Conductor and organist Sir David Willcocks has died
Martin Cullingford
Thursday, September 17, 2015
A much loved figure who was Director of Music of King's College, Cambridge for 17 years
Sir David Willcocks, one of the most respected and loved figures of British 20th century choral life, has died, aged 95.
Born in Newquay, Cornwall, Willcocks was a chorister at Westminster Abbey, music scholar at Clifton College, Bristol, and organ scholar at King's College, Cambridge - the establishment with which he came to be defined. Distinguished war service - including being involved in action at Operation Market Garden - was followed by a return to Cambridge, where he became a Fellow of King's in 1947. In that year he moved to Salisbury Cathedral as organist, followed by Worcester three years later.

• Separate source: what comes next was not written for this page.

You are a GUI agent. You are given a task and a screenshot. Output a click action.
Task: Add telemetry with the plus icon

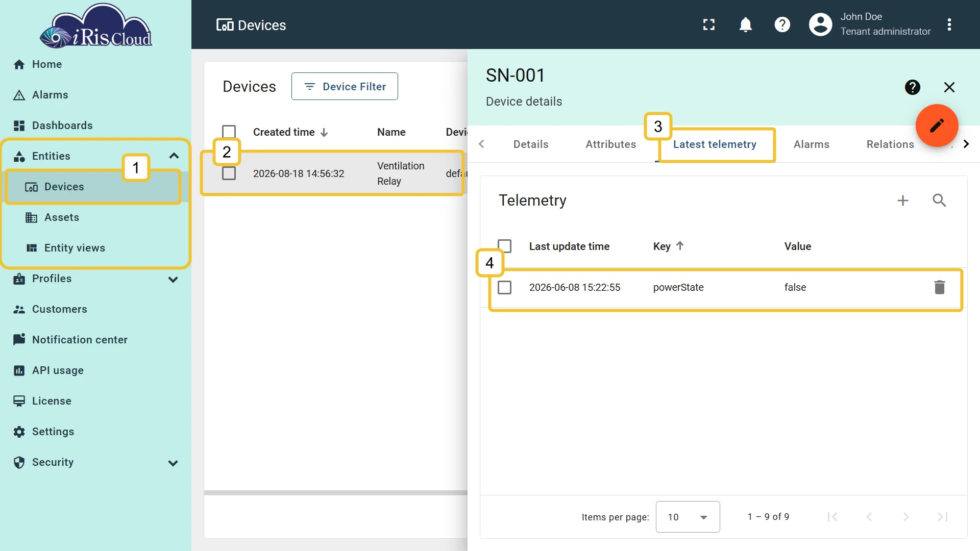[902, 201]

But it is for his time as Organist and Director of Music at King's College, Cambridge, a post he took up in 1957 (succeeding Boris Ord) and held until 1974, for which he will be best known, particularly among record listeners for whom riches from those years will form a part of most choral collections.
Those decades saw a huge growth in recording, and King's was a key part of that era – the choir's sound and the chapel's unique acoustic became familiar to listeners throughout the world. That, and the extraordinary success of the annual Festival of Nine Lessons and Carols, helped ensure King's place as one of, if not the, most famous such ensembles in the world, a legacy continued by Sir Philip Ledger and Stephen Cleobury in subsequent decades. Not that it was just popular carols or choral works - Willcocks used recordings to champion English composers who were perhaps lesser-known back in the '60s, such as John Blow.
But as significant as recordings were, the post of King's College Director of Music is of course not primarily about that - it's about committed service to the daily cycle of liturgy that has been at the heart of the institution for many centuries, and in this Willcocks did the tradition proud. Reviewing a recording of Psalms in August 1972, Gramophone's Stanley Webb recalled: 'The apparent spontaneity of the final result is achieved by meticulous preparation. I have known Willcocks spend half-an-hour of rehearsal time going over the texts with the choir and pencilling in new pointing for individual verses without a note being sung. And at the service itself he adds his own expressive accompaniment at the organ, creating flowing tonal patterns which make their own eloquent commentary on the words being sung.' Writing of the recording itself, Webb nicely caught the King's College sound, describing 'the beauty of the voices, the perfection with which they blend, and the choir's response to every nuance of mood and colour.’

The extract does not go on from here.